Une sanction lourde pour la gagnante surprise de Wimbledon

Marketa Vondrousova, âgée de 26 ans et titrée à Wimbledon en 2023, a été suspendue pour une durée de quatre ans par l’Agence internationale pour l’intégrité du tennis (ITIA). La décision, annoncée le 22 juin 2026, fait suite à son refus de se soumettre à un contrôle antidopage en décembre 2025. Le tribunal a estimé que la joueuse n’avait « aucune justification impérieuse » pour justifier ce refus.

Des circonstances contestées par la joueuse

Vondrousova avait expliqué, en avril dernier, avoir refusé le test par crainte pour sa sécurité. Selon sa version, l’agent de contrôle s’est présenté à son domicile tard dans la nuit sans s’être correctement identifié ni avoir suivi les procédures établies. « Dans ce moment, il s’agissait de se sentir en sécurité, pas d’éviter quoi que ce soit », avait-elle déclaré. Elle a également invoqué un état de stress et des problèmes de santé mentale ayant altéré sa capacité de décision.

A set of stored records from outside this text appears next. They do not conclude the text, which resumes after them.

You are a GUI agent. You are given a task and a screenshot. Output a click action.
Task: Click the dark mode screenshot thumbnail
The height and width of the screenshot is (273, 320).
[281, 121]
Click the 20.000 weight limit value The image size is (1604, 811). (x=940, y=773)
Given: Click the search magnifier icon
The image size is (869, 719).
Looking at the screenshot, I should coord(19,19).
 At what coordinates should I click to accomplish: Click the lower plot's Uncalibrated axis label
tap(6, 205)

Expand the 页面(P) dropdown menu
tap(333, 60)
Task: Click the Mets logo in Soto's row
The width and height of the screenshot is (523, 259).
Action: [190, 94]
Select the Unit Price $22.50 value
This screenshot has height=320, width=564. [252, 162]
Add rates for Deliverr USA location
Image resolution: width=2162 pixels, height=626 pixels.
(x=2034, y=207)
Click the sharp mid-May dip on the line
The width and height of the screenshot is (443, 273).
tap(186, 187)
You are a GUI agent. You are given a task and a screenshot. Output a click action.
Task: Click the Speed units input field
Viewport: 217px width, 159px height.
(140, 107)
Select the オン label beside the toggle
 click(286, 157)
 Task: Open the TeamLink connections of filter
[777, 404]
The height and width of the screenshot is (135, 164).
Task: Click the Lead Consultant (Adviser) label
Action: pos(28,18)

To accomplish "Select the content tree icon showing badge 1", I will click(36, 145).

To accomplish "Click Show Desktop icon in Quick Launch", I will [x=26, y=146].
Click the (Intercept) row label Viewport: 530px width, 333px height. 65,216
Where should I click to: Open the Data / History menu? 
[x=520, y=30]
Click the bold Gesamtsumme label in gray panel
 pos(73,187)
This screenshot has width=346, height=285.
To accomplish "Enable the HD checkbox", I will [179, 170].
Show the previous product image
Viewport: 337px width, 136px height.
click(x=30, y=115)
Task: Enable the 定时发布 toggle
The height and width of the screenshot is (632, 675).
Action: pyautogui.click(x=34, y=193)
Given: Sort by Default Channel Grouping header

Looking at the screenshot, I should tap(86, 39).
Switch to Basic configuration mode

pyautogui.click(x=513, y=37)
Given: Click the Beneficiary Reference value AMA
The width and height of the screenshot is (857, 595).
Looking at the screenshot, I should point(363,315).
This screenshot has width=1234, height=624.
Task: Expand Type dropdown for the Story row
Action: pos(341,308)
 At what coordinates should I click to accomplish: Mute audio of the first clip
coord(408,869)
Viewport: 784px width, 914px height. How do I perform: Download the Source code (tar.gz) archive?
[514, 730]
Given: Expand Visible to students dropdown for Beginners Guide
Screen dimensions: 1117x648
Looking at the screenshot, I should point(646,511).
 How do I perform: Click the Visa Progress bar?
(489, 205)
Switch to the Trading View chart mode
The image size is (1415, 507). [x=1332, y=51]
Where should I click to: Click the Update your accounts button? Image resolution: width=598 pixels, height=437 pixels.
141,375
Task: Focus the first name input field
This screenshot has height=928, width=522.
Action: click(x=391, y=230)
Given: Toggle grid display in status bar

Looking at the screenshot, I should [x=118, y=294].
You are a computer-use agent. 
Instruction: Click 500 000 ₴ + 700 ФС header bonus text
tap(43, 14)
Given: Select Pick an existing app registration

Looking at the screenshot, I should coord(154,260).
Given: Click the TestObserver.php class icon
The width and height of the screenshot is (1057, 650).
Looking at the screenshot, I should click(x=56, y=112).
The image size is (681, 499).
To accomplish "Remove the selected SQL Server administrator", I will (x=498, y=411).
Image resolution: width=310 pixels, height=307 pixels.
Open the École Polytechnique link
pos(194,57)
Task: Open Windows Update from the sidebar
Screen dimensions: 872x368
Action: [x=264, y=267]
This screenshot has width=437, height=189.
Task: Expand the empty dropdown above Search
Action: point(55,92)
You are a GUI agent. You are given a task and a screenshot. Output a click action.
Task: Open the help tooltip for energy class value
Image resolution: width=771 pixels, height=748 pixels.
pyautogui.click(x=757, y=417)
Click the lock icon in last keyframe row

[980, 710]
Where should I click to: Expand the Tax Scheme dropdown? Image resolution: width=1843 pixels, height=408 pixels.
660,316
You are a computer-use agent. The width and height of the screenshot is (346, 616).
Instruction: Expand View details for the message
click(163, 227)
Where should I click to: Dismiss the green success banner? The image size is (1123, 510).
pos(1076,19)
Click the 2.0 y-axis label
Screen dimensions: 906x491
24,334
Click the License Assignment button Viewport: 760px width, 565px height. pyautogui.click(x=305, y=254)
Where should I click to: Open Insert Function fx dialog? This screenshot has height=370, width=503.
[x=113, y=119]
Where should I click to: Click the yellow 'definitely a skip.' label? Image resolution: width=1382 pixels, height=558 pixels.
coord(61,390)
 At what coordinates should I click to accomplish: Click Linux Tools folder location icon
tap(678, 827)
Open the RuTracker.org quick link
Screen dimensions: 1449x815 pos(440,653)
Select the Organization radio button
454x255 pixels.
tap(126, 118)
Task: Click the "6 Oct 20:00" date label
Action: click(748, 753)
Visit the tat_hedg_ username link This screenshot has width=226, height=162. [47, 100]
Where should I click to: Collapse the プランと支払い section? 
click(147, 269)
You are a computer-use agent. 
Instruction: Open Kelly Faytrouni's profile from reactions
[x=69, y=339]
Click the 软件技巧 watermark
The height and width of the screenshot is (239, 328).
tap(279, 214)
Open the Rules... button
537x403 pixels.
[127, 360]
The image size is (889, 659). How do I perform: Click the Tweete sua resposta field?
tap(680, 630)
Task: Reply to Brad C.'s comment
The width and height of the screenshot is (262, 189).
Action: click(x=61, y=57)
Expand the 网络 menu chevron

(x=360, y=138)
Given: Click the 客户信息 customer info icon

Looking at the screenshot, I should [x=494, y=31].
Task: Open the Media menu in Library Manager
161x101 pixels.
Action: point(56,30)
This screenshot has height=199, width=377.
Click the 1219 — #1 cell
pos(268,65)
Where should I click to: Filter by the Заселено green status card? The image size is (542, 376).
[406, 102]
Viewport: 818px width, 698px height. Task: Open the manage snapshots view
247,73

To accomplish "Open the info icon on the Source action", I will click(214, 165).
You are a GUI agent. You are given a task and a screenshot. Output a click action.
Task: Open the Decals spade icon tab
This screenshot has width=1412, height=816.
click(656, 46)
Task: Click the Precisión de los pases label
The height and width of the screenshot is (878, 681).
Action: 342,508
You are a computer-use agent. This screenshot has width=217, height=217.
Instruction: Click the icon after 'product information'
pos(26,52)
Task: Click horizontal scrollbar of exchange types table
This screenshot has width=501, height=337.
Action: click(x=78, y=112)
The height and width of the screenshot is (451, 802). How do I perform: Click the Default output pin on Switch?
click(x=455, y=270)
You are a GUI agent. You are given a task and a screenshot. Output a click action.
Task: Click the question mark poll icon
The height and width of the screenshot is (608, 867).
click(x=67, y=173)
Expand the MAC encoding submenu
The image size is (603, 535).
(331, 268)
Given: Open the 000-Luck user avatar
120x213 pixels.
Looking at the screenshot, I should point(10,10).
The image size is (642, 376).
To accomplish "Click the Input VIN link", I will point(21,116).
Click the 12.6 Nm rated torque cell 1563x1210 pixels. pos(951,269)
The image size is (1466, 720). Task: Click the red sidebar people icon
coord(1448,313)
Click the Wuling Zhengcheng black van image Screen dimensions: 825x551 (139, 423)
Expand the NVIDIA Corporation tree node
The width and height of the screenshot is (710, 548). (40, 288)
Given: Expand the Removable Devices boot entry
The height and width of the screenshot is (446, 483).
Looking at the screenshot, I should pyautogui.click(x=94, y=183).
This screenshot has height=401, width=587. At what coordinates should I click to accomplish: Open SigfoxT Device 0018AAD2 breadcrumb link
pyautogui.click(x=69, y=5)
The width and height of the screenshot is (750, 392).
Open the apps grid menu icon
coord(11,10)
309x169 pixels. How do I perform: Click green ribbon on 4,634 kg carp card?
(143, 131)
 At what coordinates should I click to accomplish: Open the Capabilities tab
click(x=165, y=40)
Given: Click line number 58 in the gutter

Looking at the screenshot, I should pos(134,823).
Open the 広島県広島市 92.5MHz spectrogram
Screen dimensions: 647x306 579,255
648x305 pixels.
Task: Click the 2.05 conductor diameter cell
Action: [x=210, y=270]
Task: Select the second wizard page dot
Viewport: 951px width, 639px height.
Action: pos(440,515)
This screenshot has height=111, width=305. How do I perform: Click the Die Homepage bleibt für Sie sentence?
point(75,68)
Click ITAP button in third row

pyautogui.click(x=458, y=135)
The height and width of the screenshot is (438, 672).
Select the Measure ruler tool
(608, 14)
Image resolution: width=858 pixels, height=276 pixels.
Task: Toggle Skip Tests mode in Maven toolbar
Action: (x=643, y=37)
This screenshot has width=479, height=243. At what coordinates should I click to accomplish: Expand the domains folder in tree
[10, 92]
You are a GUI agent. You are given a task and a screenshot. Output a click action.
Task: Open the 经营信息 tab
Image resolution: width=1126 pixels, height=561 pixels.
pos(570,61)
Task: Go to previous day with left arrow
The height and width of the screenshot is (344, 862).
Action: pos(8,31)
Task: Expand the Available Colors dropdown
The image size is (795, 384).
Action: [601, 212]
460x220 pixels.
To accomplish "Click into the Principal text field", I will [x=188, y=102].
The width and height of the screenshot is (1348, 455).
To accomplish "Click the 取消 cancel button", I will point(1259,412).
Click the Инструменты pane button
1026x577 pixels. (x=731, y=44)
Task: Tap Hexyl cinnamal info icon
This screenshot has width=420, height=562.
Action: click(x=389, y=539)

Malgré ces explications, le tribunal a jugé que les arguments présentés ne constituaient pas un motif valable pour se soustraire à l’obligation de test.

Rappel des règles et réaction de l’instance

Conformément au code antidopage, une sanction pour refus de test est aussi grave qu’un résultat positif. Karen Moorhouse, directrice générale de l’ITIA, a rappelé que si le processus de contrôle peut être « inconfortable » et représenter une charge supplémentaire pour les sportifs, il « est essentiel pour protéger une compétition équitable ». Elle a également souligné que les agents sont formés et prudents, que leur genre correspond toujours à celui du joueur testé et qu’ils sont munis d’une pièce d’identité en permanence, permettant aux joueurs de vérifier leur identité s’ils ont un doute. « La sécurité et le bien-être des joueurs et de nos contrôleurs sont très importants pour nous », a-t-elle ajouté.

Conséquences sportives et possibilité d’appel

Classée actuellement au 122e rang mondial, Vondrousova voit sa suspension prendre effet jusqu’au 21 juin 2030, ce qui l’écarte des courts pour une période considérable. La Tchèque, devenue en 2023 la première joueuse non tête de série à remporter le simple dames à Wimbledon, conserve néanmoins la possibilité de faire appel de cette décision devant le Tribunal arbitral du sport (TAS).